I watch a solo performed by the team’s eldest member, who is 16. Cook is worried because her shoulder has been bothering her and is unsure of how this practice will go. Florence + The Machines' “Cosmic Love” begins and a passionate routine unfolds, shoulder injury notwithstanding. She performs a series of astonishing figures that involve long periods underwater before suddenly bursting upwards with great height.
Amid the stirring drumbeats and Florence’s booming voice, it is suddenly obvious that “synchro music” is in its own category — songs characterized by excessive energy that tells its own story. The rest of the music chosen by the full AngelFish team tells different tale of adolescence: the Oscar-nominated theme song from Rio, Joan Jett’s “I Love Rock n' Roll” and the ageless “Macarena,” which is far less obnoxious when the choreography is different than the worn out group dance.
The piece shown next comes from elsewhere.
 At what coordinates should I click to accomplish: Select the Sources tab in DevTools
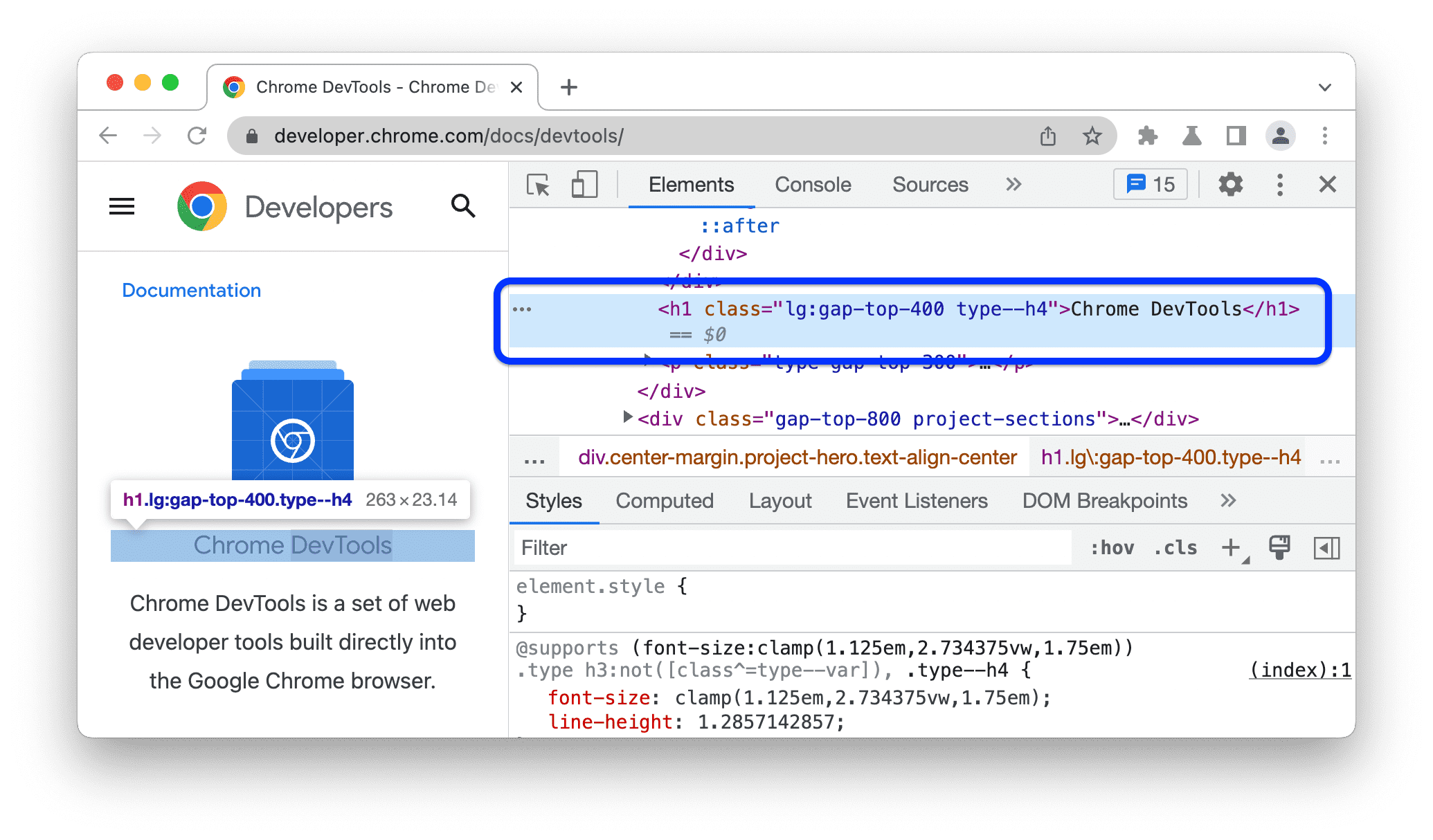tap(928, 185)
There is something wistful about watching synchronized swimming. The routines are full of emotion and captivating movement that are made infinitely more mysterious by the water. Figures disappear below the surface as quickly as they begin. Then, before you know it, the music ends.
The swimmers' effervescent energy is undeterred by the continuous stop and start of the routines. Coaching is yelled out across the pool. Clips of music begin then abruptly end over and over again. Choreography is reworked.
“Tuesdays and Thursdays aren’t as loud as other nights,” one coach says with a laugh. One corner of the pool has lapsed into the Hokey-Pokey and giggles. She spots this and quickly re-engages them. “Can you guess which group is the youngest?”
Even with the giggles, it's clear that synchro does help the girls develop their ability to focus individually and as a team. At the other end of the pool, the solo has stopped and two quartets are now practicing in between brainstorming new figures where the routine suffers from too much “dead space.”
One girl quickly demonstrates an odd sounding request from her coach: “Make your legs like one is a hurdle and the other jumps over it.” Another girl chimes in to clarify this with her own interpretation.
“They are strong swimmers, but controlling their arms and legs can be a problem,” Cook explains, while another coach agrees that most of the team is in that awkward stage of development. One swimmer points out that they can also, amazingly be grumpy and happy at the same time.
The familial interaction is underscored by the fact that most of the coaches have at some point coached their own daughters and at least one has a daughter on the team now. Two former swimmers help coach as well. After spending the evening with the AngelFish, it’s understandable why these swimmers want to stay involved. After a routine or a figure ends, there is an urge to watch or create more.
“I’ve got my work cut out for me on Saturday,” Cook says to me with a sigh as we wrap up, but the smile she follows it up with says that she can’t wait.